Italy to toughen rape law to include non-consensual sex
ROME, Italy (AFP) — Italian Members of Parliament voted Wednesday to broaden the definition of sexual violence to include non-consensual acts, in a rare collaboration between Prime Minister Giorgia Meloni and opposition leader Elly Schlein.
Meloni’s far-right Brothers of Italy party voted together with Schlein’s centre-left Democratic Party (PD) in the lower house of parliament to update the penal code to make it easier to prosecute rape.
To become law the proposal must now go to a vote in the Senate, where it is expected to pass.
Rape is currently defined as being committed with physical coercion, threats or abuse of authority.

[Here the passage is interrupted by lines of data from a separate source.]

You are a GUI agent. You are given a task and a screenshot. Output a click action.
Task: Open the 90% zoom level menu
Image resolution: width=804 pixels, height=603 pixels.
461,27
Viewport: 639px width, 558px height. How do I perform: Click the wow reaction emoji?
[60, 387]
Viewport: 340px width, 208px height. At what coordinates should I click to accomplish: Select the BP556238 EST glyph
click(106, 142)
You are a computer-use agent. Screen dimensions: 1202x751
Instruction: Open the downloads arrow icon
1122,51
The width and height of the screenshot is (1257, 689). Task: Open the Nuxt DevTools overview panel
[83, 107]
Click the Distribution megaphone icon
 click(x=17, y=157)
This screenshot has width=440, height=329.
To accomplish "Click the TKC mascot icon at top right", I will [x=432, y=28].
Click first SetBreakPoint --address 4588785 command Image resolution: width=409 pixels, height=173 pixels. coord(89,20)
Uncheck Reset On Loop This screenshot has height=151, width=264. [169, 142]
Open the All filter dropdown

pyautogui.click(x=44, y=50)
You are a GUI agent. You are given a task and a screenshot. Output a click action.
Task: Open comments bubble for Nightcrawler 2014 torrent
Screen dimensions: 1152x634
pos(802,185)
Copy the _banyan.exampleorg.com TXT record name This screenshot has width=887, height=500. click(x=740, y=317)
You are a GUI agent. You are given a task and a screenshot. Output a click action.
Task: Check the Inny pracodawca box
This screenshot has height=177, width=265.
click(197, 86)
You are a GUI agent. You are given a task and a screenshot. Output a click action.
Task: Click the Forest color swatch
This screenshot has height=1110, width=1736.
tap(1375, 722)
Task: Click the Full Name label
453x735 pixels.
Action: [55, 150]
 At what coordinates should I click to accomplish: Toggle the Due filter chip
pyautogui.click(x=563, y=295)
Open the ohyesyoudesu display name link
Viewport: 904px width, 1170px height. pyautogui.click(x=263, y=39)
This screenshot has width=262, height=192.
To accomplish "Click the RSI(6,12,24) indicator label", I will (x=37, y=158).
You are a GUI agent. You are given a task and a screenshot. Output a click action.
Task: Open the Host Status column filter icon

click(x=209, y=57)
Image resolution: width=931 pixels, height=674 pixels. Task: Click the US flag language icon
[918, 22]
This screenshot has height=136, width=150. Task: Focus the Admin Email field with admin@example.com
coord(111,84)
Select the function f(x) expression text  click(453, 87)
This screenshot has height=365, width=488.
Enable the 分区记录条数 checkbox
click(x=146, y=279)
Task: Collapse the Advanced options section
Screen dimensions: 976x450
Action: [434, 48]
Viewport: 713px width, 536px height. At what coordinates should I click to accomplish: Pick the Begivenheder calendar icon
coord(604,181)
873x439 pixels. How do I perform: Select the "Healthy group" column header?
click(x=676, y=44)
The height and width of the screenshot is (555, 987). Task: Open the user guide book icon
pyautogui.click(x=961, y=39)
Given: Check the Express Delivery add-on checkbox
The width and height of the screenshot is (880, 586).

Advocates say the updated law would make it easier to report and prosecute sexual assault, removing the onus for victims to show physical signs of abuse.
The law does not change the penalty, which remains a prison sentence of between six and 12 years.
Democratic Party MP Laura Boldrini, who put forward the proposal, said it was needed because in Italy “the prejudice persists that holds women responsible for sexual violence against women”.
Broadening the definition of rape would give “centrality to women’s will in the sexual sphere, to this day still culturally considered subordinate” to what men want, she said.
It would also shift the focus in trial to the perpetrator’s conduct, rather than determining whether the victim did enough to defend herself.
The lower chamber of parliament’s Justice Commission approved the amendment last week after it was backed directly by Meloni and Schlein.
It follows several controversial rulings in rape cases in recent years which have sparked national outrage.
In one of the most recent, an Ancona appeals court overturned the acquittal of a 25-year-old man accused of raping a 17-year-old in a car.
He was initially found not guilty on the grounds that the victim, who stayed in the car with the man after another couple got out, should have anticipated she might be assaulted, because she was not a virgin.